PROBLEM TO WORK ON: Copy every line of the data below without any change.

==== EXERCISE MATERIAL ====

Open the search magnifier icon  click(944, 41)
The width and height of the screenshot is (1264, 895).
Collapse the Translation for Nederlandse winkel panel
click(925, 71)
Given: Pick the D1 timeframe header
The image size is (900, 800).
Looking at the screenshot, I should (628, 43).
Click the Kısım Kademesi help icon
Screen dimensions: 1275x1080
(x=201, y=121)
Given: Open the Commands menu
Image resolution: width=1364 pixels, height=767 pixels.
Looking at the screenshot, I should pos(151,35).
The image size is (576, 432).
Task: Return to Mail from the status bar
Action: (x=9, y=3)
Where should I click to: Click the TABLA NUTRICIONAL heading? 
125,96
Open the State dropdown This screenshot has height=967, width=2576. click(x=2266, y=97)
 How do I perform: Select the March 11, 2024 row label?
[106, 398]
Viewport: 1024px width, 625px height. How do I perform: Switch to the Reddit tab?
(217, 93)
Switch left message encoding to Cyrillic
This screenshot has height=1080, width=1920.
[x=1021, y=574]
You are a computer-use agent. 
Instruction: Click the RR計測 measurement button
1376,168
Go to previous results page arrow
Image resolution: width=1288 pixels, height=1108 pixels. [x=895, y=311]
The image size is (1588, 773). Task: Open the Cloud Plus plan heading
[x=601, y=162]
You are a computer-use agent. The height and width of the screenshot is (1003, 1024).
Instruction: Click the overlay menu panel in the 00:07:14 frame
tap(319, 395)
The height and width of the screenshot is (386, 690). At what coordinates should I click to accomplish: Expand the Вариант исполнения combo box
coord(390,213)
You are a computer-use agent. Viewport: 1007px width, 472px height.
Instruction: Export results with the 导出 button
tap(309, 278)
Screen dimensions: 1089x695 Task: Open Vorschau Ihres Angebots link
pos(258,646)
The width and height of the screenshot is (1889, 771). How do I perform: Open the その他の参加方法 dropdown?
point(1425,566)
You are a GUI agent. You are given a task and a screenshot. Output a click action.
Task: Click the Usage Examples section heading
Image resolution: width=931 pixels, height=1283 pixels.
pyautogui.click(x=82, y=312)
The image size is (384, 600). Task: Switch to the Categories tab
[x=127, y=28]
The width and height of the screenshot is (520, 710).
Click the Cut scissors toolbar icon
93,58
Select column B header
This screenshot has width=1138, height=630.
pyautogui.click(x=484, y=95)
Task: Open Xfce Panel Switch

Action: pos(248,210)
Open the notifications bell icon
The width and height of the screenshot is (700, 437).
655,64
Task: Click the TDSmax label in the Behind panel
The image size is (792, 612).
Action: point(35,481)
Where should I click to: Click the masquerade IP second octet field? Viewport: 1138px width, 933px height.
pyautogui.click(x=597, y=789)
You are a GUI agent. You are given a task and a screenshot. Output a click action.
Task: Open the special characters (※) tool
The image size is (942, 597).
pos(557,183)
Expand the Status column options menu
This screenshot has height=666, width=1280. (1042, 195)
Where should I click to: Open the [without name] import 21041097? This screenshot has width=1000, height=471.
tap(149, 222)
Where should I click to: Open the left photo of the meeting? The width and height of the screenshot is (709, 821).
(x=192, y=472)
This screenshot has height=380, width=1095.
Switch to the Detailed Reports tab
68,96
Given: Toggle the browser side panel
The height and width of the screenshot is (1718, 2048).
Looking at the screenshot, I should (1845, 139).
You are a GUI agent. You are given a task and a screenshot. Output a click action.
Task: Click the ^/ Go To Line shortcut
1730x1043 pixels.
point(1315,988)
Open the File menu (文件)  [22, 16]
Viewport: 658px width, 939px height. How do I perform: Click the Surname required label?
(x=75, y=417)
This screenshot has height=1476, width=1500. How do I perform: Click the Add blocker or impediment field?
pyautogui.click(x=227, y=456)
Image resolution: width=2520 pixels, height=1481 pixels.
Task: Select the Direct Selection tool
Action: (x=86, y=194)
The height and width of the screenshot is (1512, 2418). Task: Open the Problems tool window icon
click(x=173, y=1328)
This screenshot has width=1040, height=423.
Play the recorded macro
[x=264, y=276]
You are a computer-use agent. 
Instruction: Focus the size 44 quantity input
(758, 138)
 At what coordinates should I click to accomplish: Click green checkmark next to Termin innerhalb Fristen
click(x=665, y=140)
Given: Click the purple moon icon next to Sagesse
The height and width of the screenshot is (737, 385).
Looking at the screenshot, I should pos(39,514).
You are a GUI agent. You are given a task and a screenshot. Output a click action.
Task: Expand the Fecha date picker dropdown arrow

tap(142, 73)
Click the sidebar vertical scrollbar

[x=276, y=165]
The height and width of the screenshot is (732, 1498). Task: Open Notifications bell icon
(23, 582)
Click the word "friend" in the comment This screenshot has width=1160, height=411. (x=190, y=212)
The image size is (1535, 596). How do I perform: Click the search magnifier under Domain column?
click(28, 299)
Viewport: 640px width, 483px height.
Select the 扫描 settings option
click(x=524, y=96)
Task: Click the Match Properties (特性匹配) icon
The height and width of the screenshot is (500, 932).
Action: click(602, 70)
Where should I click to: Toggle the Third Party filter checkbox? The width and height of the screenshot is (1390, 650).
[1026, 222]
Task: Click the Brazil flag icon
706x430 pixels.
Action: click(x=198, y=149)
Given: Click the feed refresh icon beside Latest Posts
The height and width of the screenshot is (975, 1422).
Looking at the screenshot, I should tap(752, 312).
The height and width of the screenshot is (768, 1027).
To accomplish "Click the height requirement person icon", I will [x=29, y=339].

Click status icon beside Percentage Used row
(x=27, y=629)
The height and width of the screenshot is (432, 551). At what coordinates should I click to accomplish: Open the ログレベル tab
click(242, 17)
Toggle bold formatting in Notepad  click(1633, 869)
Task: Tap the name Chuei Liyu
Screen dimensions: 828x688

====

RESULT:
Open the search magnifier icon  click(944, 41)
The width and height of the screenshot is (1264, 895).
Collapse the Translation for Nederlandse winkel panel
click(925, 71)
Given: Pick the D1 timeframe header
The image size is (900, 800).
Looking at the screenshot, I should (628, 43).
Click the Kısım Kademesi help icon
Screen dimensions: 1275x1080
(x=201, y=121)
Given: Open the Commands menu
Image resolution: width=1364 pixels, height=767 pixels.
Looking at the screenshot, I should pos(151,35).
The image size is (576, 432).
Task: Return to Mail from the status bar
Action: (x=9, y=3)
Where should I click to: Click the TABLA NUTRICIONAL heading? 
125,96
Open the State dropdown This screenshot has height=967, width=2576. click(x=2266, y=97)
 How do I perform: Select the March 11, 2024 row label?
[106, 398]
Viewport: 1024px width, 625px height. How do I perform: Switch to the Reddit tab?
(217, 93)
Switch left message encoding to Cyrillic
This screenshot has height=1080, width=1920.
[x=1021, y=574]
You are a computer-use agent. 
Instruction: Click the RR計測 measurement button
1376,168
Go to previous results page arrow
Image resolution: width=1288 pixels, height=1108 pixels. [x=895, y=311]
The image size is (1588, 773). Task: Open the Cloud Plus plan heading
[x=601, y=162]
You are a computer-use agent. The height and width of the screenshot is (1003, 1024).
Instruction: Click the overlay menu panel in the 00:07:14 frame
tap(319, 395)
The height and width of the screenshot is (386, 690). At what coordinates should I click to accomplish: Expand the Вариант исполнения combo box
coord(390,213)
You are a computer-use agent. Viewport: 1007px width, 472px height.
Instruction: Export results with the 导出 button
tap(309, 278)
Screen dimensions: 1089x695 Task: Open Vorschau Ihres Angebots link
pos(258,646)
The width and height of the screenshot is (1889, 771). How do I perform: Open the その他の参加方法 dropdown?
point(1425,566)
You are a GUI agent. You are given a task and a screenshot. Output a click action.
Task: Click the Usage Examples section heading
Image resolution: width=931 pixels, height=1283 pixels.
pyautogui.click(x=82, y=312)
The image size is (384, 600). Task: Switch to the Categories tab
[x=127, y=28]
The width and height of the screenshot is (520, 710).
Click the Cut scissors toolbar icon
93,58
Select column B header
This screenshot has width=1138, height=630.
pyautogui.click(x=484, y=95)
Task: Open Xfce Panel Switch

Action: pos(248,210)
Open the notifications bell icon
The width and height of the screenshot is (700, 437).
655,64
Task: Click the TDSmax label in the Behind panel
The image size is (792, 612).
Action: point(35,481)
Where should I click to: Click the masquerade IP second octet field? Viewport: 1138px width, 933px height.
pyautogui.click(x=597, y=789)
You are a GUI agent. You are given a task and a screenshot. Output a click action.
Task: Open the special characters (※) tool
The image size is (942, 597).
pos(557,183)
Expand the Status column options menu
This screenshot has height=666, width=1280. (1042, 195)
Where should I click to: Open the [without name] import 21041097? This screenshot has width=1000, height=471.
tap(149, 222)
Where should I click to: Open the left photo of the meeting? The width and height of the screenshot is (709, 821).
(x=192, y=472)
This screenshot has height=380, width=1095.
Switch to the Detailed Reports tab
68,96
Given: Toggle the browser side panel
The height and width of the screenshot is (1718, 2048).
Looking at the screenshot, I should (1845, 139).
You are a GUI agent. You are given a task and a screenshot. Output a click action.
Task: Click the ^/ Go To Line shortcut
1730x1043 pixels.
point(1315,988)
Open the File menu (文件)  [22, 16]
Viewport: 658px width, 939px height. How do I perform: Click the Surname required label?
(x=75, y=417)
This screenshot has height=1476, width=1500. How do I perform: Click the Add blocker or impediment field?
pyautogui.click(x=227, y=456)
Image resolution: width=2520 pixels, height=1481 pixels.
Task: Select the Direct Selection tool
Action: (x=86, y=194)
The height and width of the screenshot is (1512, 2418). Task: Open the Problems tool window icon
click(x=173, y=1328)
This screenshot has width=1040, height=423.
Play the recorded macro
[x=264, y=276]
You are a computer-use agent. 
Instruction: Focus the size 44 quantity input
(758, 138)
 At what coordinates should I click to accomplish: Click green checkmark next to Termin innerhalb Fristen
click(x=665, y=140)
Given: Click the purple moon icon next to Sagesse
The height and width of the screenshot is (737, 385).
Looking at the screenshot, I should pos(39,514).
You are a GUI agent. You are given a task and a screenshot. Output a click action.
Task: Expand the Fecha date picker dropdown arrow

tap(142, 73)
Click the sidebar vertical scrollbar

[x=276, y=165]
The height and width of the screenshot is (732, 1498). Task: Open Notifications bell icon
(23, 582)
Click the word "friend" in the comment This screenshot has width=1160, height=411. (x=190, y=212)
The image size is (1535, 596). How do I perform: Click the search magnifier under Domain column?
click(28, 299)
Viewport: 640px width, 483px height.
Select the 扫描 settings option
click(x=524, y=96)
Task: Click the Match Properties (特性匹配) icon
The height and width of the screenshot is (500, 932).
Action: click(602, 70)
Where should I click to: Toggle the Third Party filter checkbox? The width and height of the screenshot is (1390, 650).
[1026, 222]
Task: Click the Brazil flag icon
706x430 pixels.
Action: click(x=198, y=149)
Given: Click the feed refresh icon beside Latest Posts
The height and width of the screenshot is (975, 1422).
Looking at the screenshot, I should tap(752, 312).
The height and width of the screenshot is (768, 1027).
To accomplish "Click the height requirement person icon", I will [x=29, y=339].

Click status icon beside Percentage Used row
(x=27, y=629)
The height and width of the screenshot is (432, 551). At what coordinates should I click to accomplish: Open the ログレベル tab
click(242, 17)
Toggle bold formatting in Notepad  click(1633, 869)
Task: Tap the name Chuei Liyu
Screen dimensions: 828x688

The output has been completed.